▸ **WHAT YOU NEED TO DO**
Scan the material for the word "Open" and copy each line where it occurs.
━━━━━━━━━━━━━━━━━━━━━━━━━━━━━━
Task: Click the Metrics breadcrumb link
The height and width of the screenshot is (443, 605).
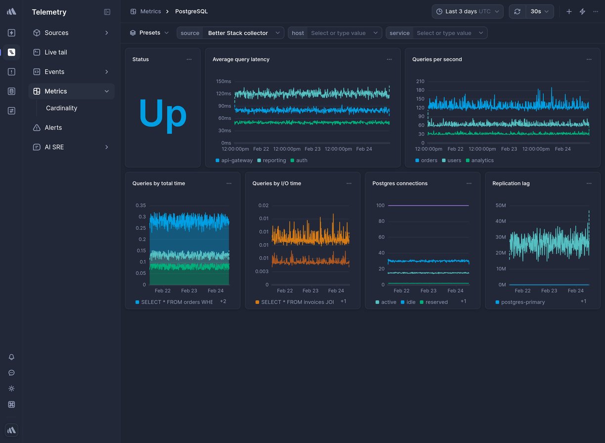Action: tap(151, 11)
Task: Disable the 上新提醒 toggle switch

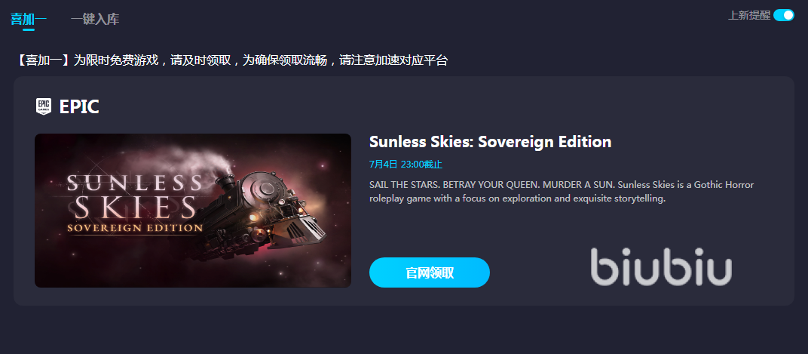Action: click(784, 15)
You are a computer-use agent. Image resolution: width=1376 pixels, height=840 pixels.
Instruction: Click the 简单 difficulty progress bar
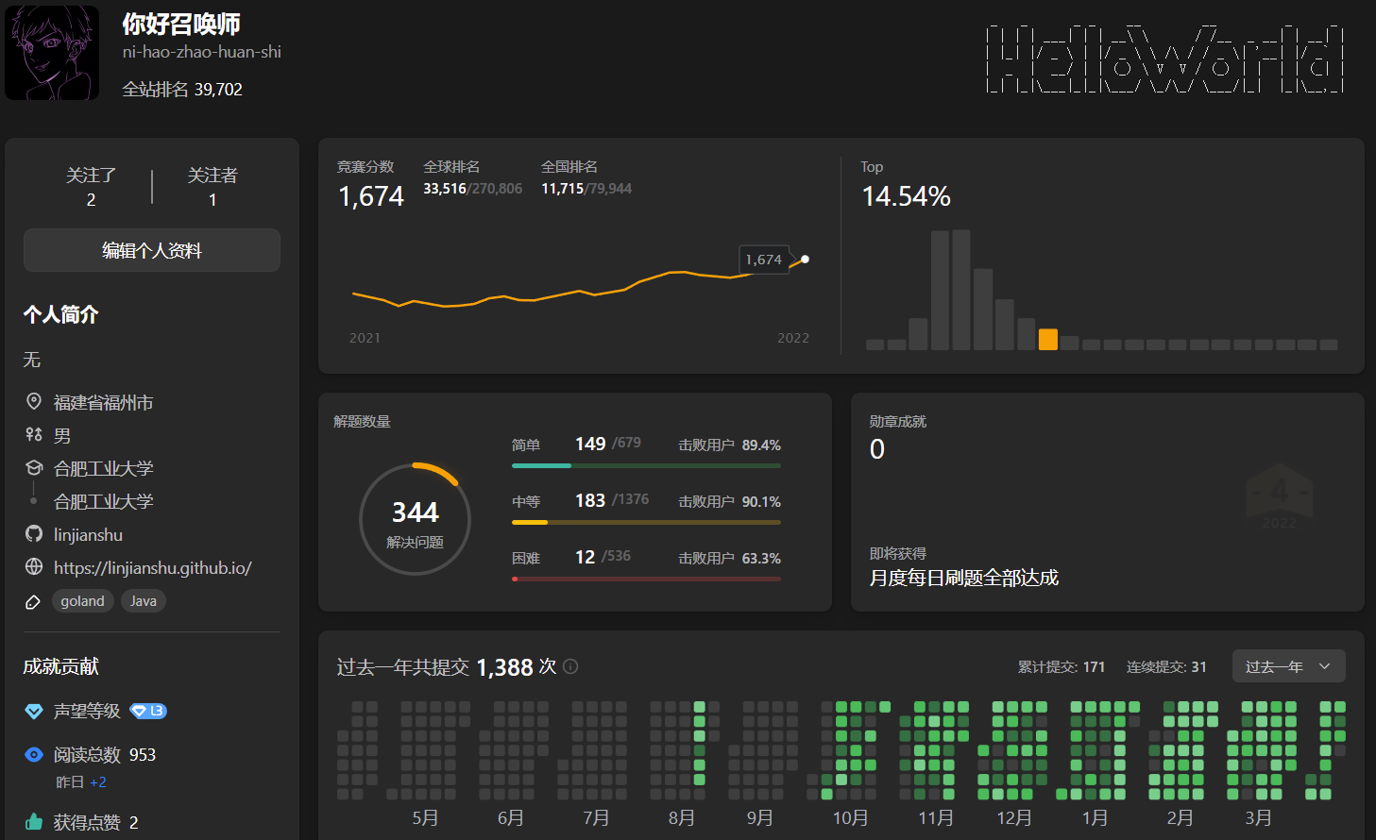[646, 465]
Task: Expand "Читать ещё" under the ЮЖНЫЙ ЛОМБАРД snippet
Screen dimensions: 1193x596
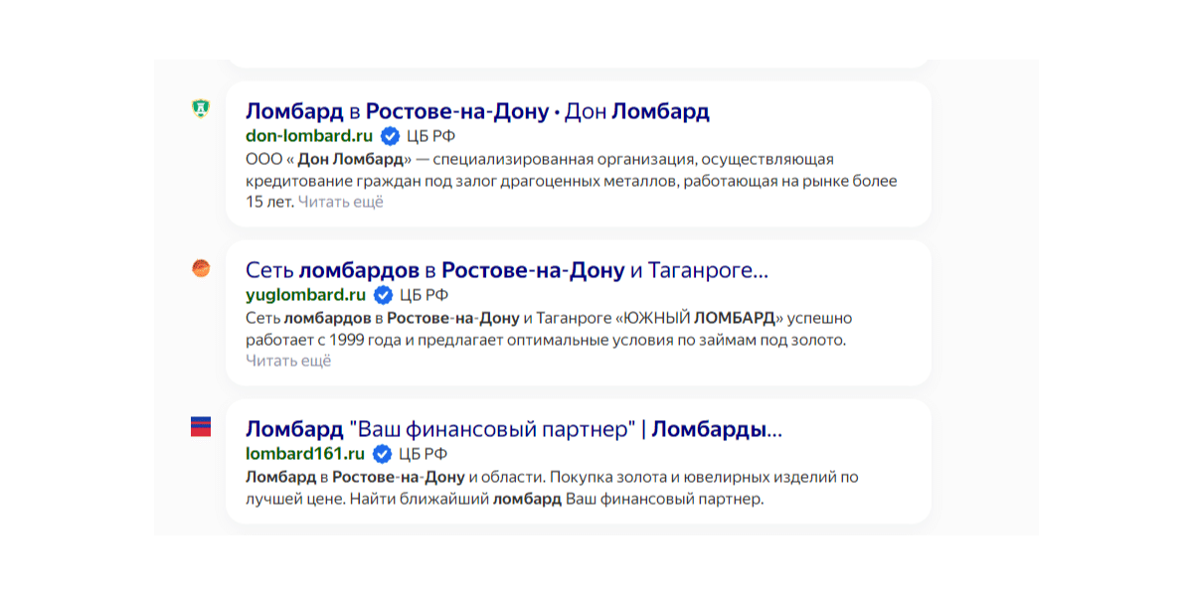Action: pyautogui.click(x=288, y=361)
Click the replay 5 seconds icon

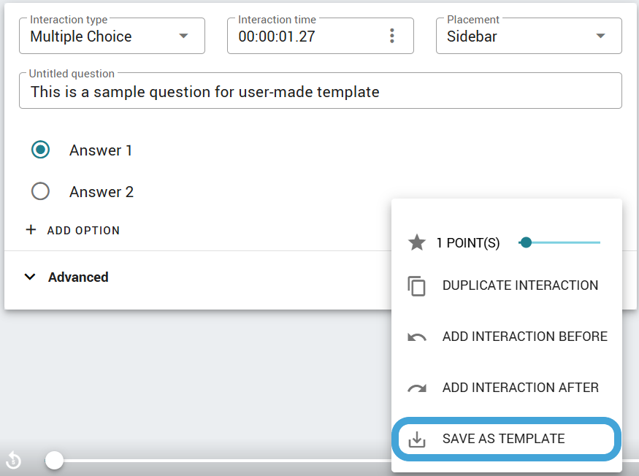pos(13,461)
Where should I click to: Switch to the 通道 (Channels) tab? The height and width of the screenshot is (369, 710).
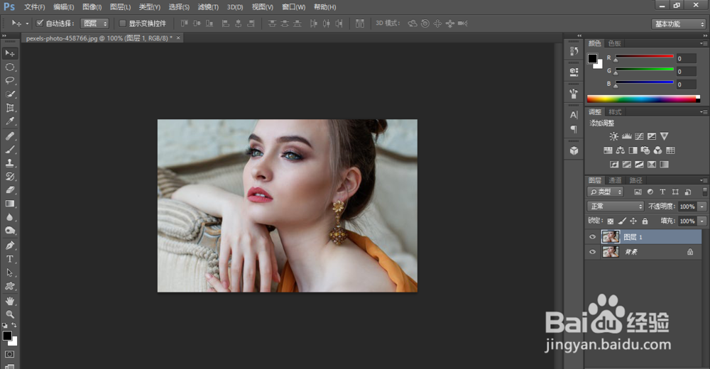615,180
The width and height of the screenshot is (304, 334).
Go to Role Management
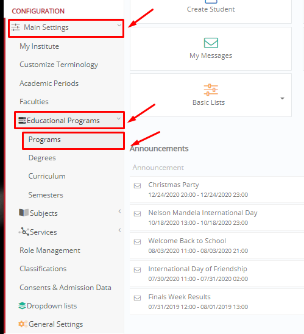(x=50, y=251)
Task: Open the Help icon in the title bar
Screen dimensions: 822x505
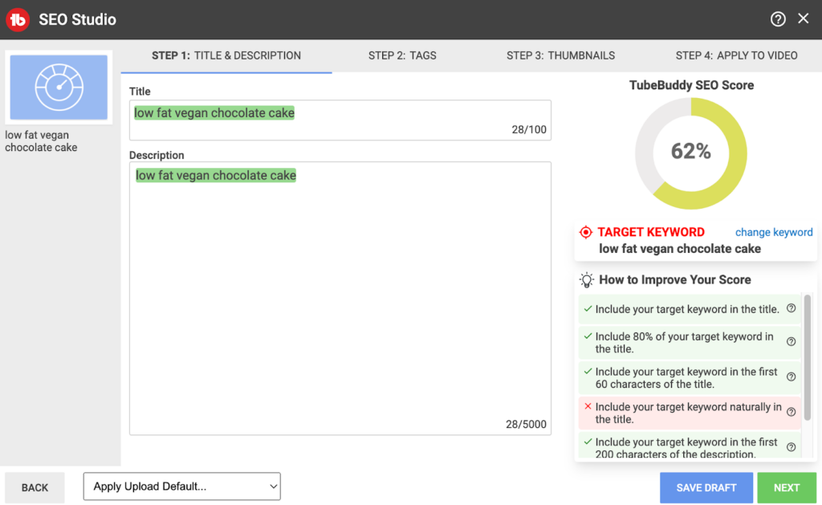Action: coord(777,18)
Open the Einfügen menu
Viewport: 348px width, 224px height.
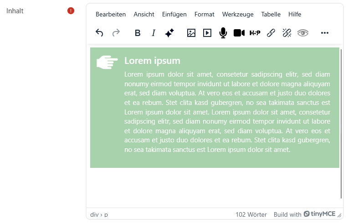[x=174, y=14]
━━━━━━━━━━━━━━━━━━━━━━━━━━━━━━
▸ **FINAL ANSWER**
Task: Open the Help icon in the title bar
Open the Einfügen menu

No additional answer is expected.